The people have spoken.

Well some of us have. As the results from the police and crime commissioner elections trickle in, it will be a blessed relief if as many as one in five of us actually voted.

Of course some people were not just apathetic about the idea, but determinedly hostile; visiting the polling booth in high dudgeon – simply to spoil their ballot paper.

Here was a chance, as I argued yesterday, to bring some much needed accountability about how a vital public service is run. Might be a bit boring, or possibly abstract for some, but the hostility to the idea leaves me baffled.

Of course it’s not just the police commissioners. The dismal 18 per cent turnout in last night’s Manchester Central by-election reflects the same malaise at the heart of our politics. It is reckoned to be the lowest turnout in a parliamentary election since 1942, when just 8.5 per cent voted in Poplar South, (although I suspect the not insignificant combination of world war two and the blitz may have had some bearing then).

Even in Corby, scene of this afternoon’s significant Labour win by Andy Sawford, just 45 per cent voted. And that’s after a small rainforest’s worth of election leaflets and direct mails were shovelled through voters’ letterboxes.

It seems the old saying that ‘we get the politicians we deserve’ has never been truer. For a nation of inveterate moaners about how we are led we seem to readily pass up the chance to do anything about it.

Police commissioner elections are the third major attempt in just the past couple of years to shake-up the ways in which power is used in this country. Each time the opportunity for change is extended to us we slap it straight back into the offering hand.

First there was the referendum on electoral reform. That went down in flames. Then there was the chance to have elected big city mayors. Again, crashed and burned (except for the good burghers of Bristol). Now we have police commissioners elected under the worst possible scenario: an abysmal turnout which will question their legitimacy to act.

Mind you, there is no golden age to look back on. The Welsh only voted by a hair’s breadth to set up the Welsh Assembly back in 1998, while only just over half of protestants actually voted for the Good Friday Agreement which paved the way to devolved working in Northern Ireland.

But things feel much worse now.

The cynicism about politics, the willingness to believe the worst in everyone running for public office is utterly corrosive, but perhaps it reveals a shocking truth.

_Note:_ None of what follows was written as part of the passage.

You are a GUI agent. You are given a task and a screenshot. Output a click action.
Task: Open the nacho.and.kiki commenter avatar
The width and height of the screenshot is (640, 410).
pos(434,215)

The inescapable logic of twenty years of falling turnout in elections and hostility to established politics is that Britons prefer decisions being made for them.

Rather than a pejorative term, ‘the nanny state’ may just sum up how we want to be governed these days. Move over Chartists, pipe down Sufragettes, there’s not need to worry about voting, just leave it to those clever council officers, civil servants and chief constables to make all the decisions for us.

This might even reflect part of the upswing in support for the monarchy. Hell, why don’t we just restore the right of our Sovereign to rule over us?

The political parties can relax. Instead of endless chatter about “reconnecting” or worrying if young people have “switched off politics” we should just carry on as we were. Whatever we do doesn’t make a blind bit of difference.

Not in a culture where the biggest expression of democratic support for a politician this week has been to vote for Nadine Dorries to eat a sautéed kangaroo bollock.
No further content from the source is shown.